THRUST-RELATED STRAIN GRADIENTS AND THRUSTING MECHANISMS IN A CHEVRON-FOLDED SEQUENCE, SOUTHEASTERN AUSTRALIA

An E-directed, imbricate-fan thrust-system within a chevron-folded, monotonous quartz-rich turbidite succession shows marked gradients in strain from the upper to lower parts of individual thrust-sheets. Upper parts of thrust-sheets show low to moderate strains (XZ strains < 5.0:1), subvertical extensions defined by straight quartz-fibres in pressure-shadows on framboidal pyrite, and 50-65% shortening in the inferred thrust-transport direction. This shortening is reflected by upright, close chevron-folds (ILA almost-equal-to 35-50-degrees, where ILA is fold interlimb angle) with axial lines subparallel to major fault traces, spaced cleavage and both E- and W-dipping reverse faults. Lower parts of thrust-sheets are characterized by high strains (XZ > 30:1), tight inclined chevron folds (ILA < 30-degrees) with predominantly W-dipping axial surfaces, intense phyllitic cleavage with a strong down-dip mineral stretching lineation, and long curved tapering quartz pressure-shadows on pyrite. Such differences in fold geometry, the intensity of the cleavage and the geometry of quartz-fibres in pressure shadows, require thrust-sheet emplacement to be synchronous with the internal deformation of sheets. Thrust-sheets show a change from an approximately constant volume, plane strain coaxial deformation in their upper parts to non-coaxial high strain deformation with incremental (omega-i) between those expected for pure shear and simple shear (i.e. 0 < omega-i < 5.45-degrees) in their basal parts.
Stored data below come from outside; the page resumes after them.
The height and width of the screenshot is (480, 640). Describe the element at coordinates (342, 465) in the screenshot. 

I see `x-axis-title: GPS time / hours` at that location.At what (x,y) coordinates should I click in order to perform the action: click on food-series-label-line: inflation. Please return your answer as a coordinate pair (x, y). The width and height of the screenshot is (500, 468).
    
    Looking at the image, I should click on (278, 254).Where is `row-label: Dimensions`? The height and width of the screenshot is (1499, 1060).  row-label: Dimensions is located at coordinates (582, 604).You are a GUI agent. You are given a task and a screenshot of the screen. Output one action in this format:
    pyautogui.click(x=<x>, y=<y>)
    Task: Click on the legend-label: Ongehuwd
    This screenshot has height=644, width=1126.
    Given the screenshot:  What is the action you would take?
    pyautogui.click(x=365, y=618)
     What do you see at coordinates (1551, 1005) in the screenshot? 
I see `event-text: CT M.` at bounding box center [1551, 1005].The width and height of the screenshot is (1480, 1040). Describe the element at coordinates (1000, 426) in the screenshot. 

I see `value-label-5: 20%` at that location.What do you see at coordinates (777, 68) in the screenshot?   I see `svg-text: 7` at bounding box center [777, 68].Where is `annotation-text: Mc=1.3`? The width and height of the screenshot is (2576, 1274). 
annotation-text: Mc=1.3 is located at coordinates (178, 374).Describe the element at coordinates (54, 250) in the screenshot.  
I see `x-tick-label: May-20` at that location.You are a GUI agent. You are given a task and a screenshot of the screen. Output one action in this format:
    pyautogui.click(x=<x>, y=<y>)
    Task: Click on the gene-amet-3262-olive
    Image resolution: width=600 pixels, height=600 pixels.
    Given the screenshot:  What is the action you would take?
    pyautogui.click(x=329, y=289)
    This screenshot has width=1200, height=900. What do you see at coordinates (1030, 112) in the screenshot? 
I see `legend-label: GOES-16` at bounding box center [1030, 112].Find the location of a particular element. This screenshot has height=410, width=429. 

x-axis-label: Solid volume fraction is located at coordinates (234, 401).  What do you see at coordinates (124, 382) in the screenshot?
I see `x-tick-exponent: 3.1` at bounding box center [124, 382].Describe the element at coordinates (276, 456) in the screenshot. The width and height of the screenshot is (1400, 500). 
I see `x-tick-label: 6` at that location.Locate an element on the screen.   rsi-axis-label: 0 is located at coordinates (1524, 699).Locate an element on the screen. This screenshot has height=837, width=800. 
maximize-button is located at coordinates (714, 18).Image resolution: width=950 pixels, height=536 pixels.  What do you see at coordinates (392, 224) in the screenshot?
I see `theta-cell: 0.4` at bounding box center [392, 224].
Observed geometries and intensities reflect partitioning of strain and deformation mechanisms within individual thrust-sheet volumes both during the initiation and propagation of subsurface detachment-faults, and with their emplacement to shallower crustal levels. Strain softening, related to chevron-folding and more intense cleavage development within a 500 m basal zone, has controlled the emplacement of these turbidite-dominated thrust-sheets. Transport and internal deformation of the thrust-sheets did not involve gravitationally-induced spreading, but required either a push from the rear or some form of underthrusting.